Фрагмент текста
┄┄┄┄┄┄┄┄┄┄

Сокрушительной критике подвергает Тимирязев утверждение лорда Кельвина о неминуемой якобы гибели человечества вследствие исчезновения кислорода. По мнению Кельвина, все возрастающее население земного шара, а также рост количества сжигаемого угля, торфа, нефти и другого топлива приведут со временем к полному исчерпанию кислорода в атмосфере. Тимирязев показывает абсурдность этого утверждения. Кельвин неправ уже потому, что если бы даже была опасность удушения, то скорее не от исчезновения кислорода, а из-за повышения содержания углекислоты в атмосфере. Но и этого не может произойти, поскольку колоссальное количество растений на земле ежедневно и ежечасно разлагает огромную массу атмосферной углекислоты, усваивая углерод и отдавая воздуху свободный кислород. При этом процесс разложения углекислоты идет тем более интенсивно, чем больше ее содержится в атмосфере. Максимум разложения углекислоты растением наблюдается при 10% ее содержания, что примерно в 300 раз превышает ее нормальное содержание в атмосферном воздухе. Производительность растений может быть еще более повышена, если предоставить им достаточное количество минеральных удобрений. Если бы и это не спасло от вредного возрастания углекислоты в воздухе, то человек, безусловно, смог бы найти технические возможности для устранения углерода из этого круговорота в наиболее полезной для себя форме или для замены сжигания угля непосредственным использованием энергии солнечных лучей. Наконец, не исключена возможность и искусственного синтеза питательных веществ из углекислоты, воды и других веществ при помощи прямого использования солнечного света, что значительно повысило бы коэффициент полезного действия по сравнению с растением. Найдено, что количества солнечной энергии, падающей на 1 м2, достаточно для покрытия потребностей пяти человек. «Следовательно, — говорит Тимирязев, — если бы люди размножились до того, что почти стояли бы плечом к плечу, так что негде было бы ни сесть ни лечь, и тогда даже солнечной энергии, улавливаемой над их головами, было бы достаточно для покрытия их потребностей, т. е. и тогда они могли бы жить, как говорится в поговорке, „в тесноте, да не в обиде"».

┄┄┄┄┄┄┄┄┄┄

Исходные записи

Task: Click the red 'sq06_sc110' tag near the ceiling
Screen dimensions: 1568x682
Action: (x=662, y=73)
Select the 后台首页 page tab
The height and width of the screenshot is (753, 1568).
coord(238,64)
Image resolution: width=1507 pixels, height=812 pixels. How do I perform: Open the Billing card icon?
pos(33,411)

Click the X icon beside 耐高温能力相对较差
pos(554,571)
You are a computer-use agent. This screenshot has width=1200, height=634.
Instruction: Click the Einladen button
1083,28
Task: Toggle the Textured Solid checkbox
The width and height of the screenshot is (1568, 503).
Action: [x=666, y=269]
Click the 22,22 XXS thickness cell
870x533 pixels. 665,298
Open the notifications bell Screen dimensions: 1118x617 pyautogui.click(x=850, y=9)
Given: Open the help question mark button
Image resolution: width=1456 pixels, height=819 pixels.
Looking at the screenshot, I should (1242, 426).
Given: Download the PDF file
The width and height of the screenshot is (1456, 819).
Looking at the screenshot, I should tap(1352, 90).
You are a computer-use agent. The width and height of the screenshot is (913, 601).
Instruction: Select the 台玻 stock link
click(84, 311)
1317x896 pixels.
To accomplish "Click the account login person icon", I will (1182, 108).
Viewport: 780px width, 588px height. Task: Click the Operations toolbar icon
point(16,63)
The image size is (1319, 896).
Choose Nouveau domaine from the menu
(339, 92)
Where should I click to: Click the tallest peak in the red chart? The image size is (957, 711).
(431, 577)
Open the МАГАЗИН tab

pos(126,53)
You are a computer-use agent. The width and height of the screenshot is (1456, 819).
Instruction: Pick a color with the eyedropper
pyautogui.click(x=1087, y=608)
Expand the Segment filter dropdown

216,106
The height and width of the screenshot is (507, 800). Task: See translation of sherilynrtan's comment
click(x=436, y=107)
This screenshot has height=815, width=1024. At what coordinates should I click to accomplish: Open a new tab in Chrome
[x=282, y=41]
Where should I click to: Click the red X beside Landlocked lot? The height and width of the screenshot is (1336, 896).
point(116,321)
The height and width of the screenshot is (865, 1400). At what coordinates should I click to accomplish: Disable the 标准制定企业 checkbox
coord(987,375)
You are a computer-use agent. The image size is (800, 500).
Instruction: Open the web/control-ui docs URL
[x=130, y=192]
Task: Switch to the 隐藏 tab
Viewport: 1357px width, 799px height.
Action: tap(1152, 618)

┄┄┄┄┄┄┄┄┄┄

Письменное задание
Объясните по тексту о споре Тимирязева с Кельвином, почему, по мнению Тимирязева, опасного накопления углекислоты в атмосфере произойти не может. Уложитесь в одно–три предложения.

Разбор ответа
Огромное количество растений на земле ежедневно и ежечасно разлагает атмосферную углекислоту: они усваивают углерод и отдают воздуху свободный кислород. При этом разложение идет тем интенсивнее, чем больше углекислоты в атмосфере. Максимум достигается при ее содержании в 10%, что примерно в 300 раз выше нормального.